By Christopher Andersson, North County Outlook
The Marysville Police Department will be able to more than double the number of officers that it assigns to local schools because of a recently received federal grant.
The federal Department of Justice’s Community Oriented Policing Services grant provided the city with $375,000 to fund three new full-time School Resource Officers (SROs).
Marysville Mayor Jon Nehring said that they had the idea for a “youth services unit” about three years ago that would help create “a strong presence not only in the schools, but also just where youth are hanging out after school as well,” he said.
Nehring added that the city is “trying to be proactive and prevent youth crime where we can.”
The police department currently employs two SROs and together they have responded to more than 7,600 calls ranging from assault, gang activity, theft and threats in the last five years.
“Everyone is focused on the same goal, and that’s providing a safe environment, so the more officers you have that just stay at their school, you’re going to have that presence” said current Marysville SRO Jeremy Wood.
The two current SROs in Marysville have to cover incidents across all the district’s schools, so they expect the extra three officers to help.
“It’s going to be an awesome help,” said Marysville SRO Chris Sutherland.
Currently the officers have to move between the schools frequently, he said.
“Once something happens in a middle school we have to leave our high school to go there. Usually, when we leave we’ll get a call to come back to the high school that’s like ‘hey, when are you going to be back, because we have this issue going on,'” he said.
“With only two SROs it’s going to be hard to cover all those schools and you get better coverage if you have more, but they will also be able to respond in other areas more as well,” said Nehring.
The job of the SROs involves more than just responding to incidents though.
“They’re utilized by family and students for a variety of reasons, and in most cases, because of the relationships they’re building, it’s done in a very positive and helpful manner,” said Shawn Stevenson, principal of Marysville Getchell Academy of Construction and Engineering.

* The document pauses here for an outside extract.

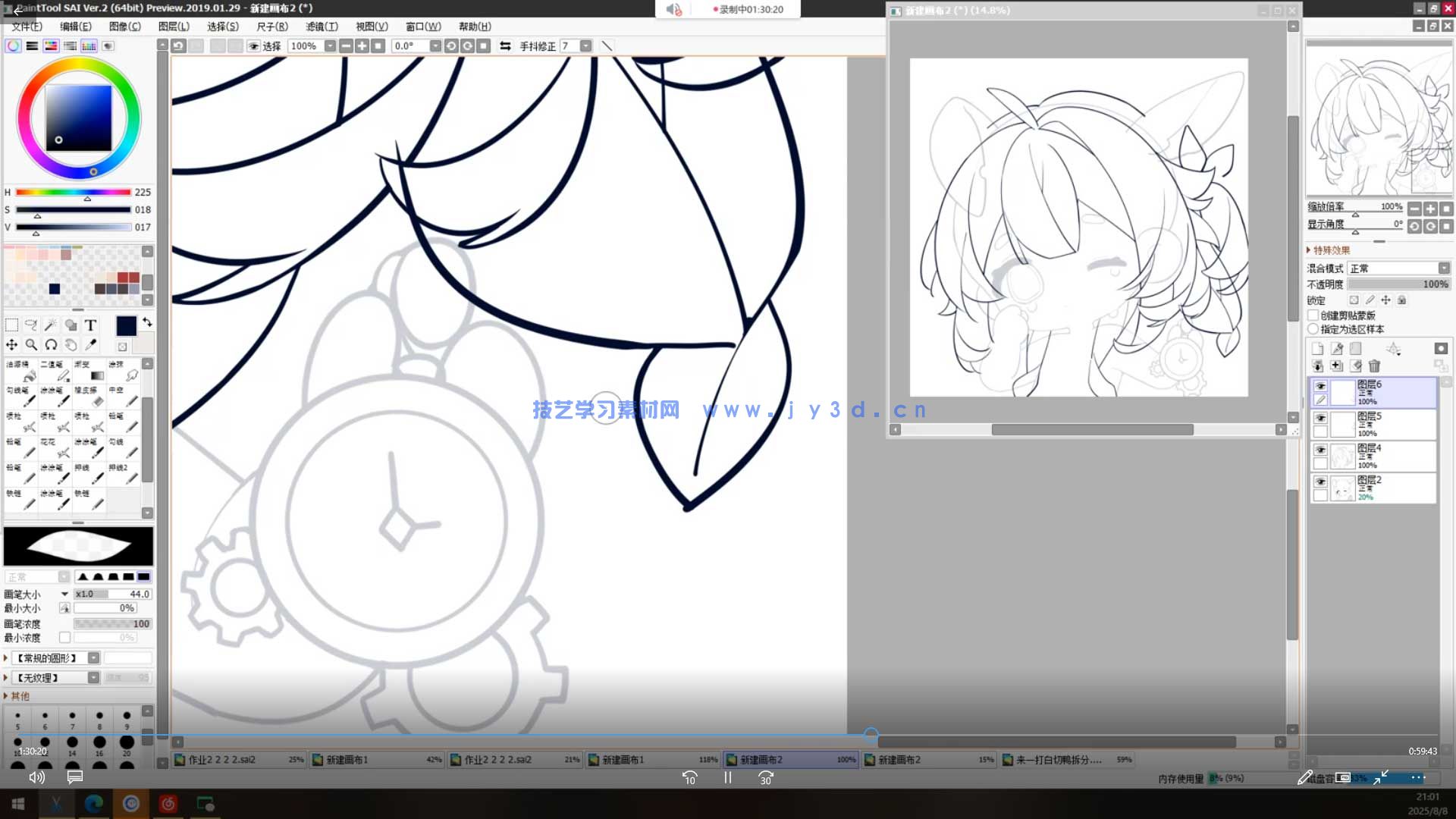Choose the 油漆桶 paint bucket tool
The image size is (1456, 819).
[x=20, y=371]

The officers also help build relationships with the students and the schools, said Stevenson.
“I think all of the SROs I’ve worked with in the last eight to 10 years have done a tremendous job helping to build relationships and allowing us to build community between our schools,” he said.
Wood said that building relationships with the students helps them view police officers in a new light as well.
“From my point of view, growing up and going through public high school, I didn’t get to build a relationship with the police, so I relied on the media or maybe that traffic stop where it was more of a negative interaction. So I think it’s important to show the kids, one: you’re human, and two: you’re here to support them and not just come down on them when things aren’t going well,” he said.
Getting to know officers also helps kids realize that they can go to the police when trouble comes up.
“When youth have relationships with the police they are more likely to approach them when they need help,” said Nehring.
“They’re not just seen as someone who comes by when something’s gone wrong,” said Stevenson.
Sutherland said it help kids move past their preconceived notions as well.
“They’ll be more willing to talk to us. A lot of times, they don’t want to talk to us because of whatever their beliefs, what they were raised with, or what they see on the media. We’re allowed to show them ‘hey, don’t be afraid,'” he said.
Nehring wanted to thank the area’s federal representatives like Sen. Maria Cantwell, Sen. Patty Murray and Rep. Rick Larsen, who all “really lobbied hard” for the federal funding for the city.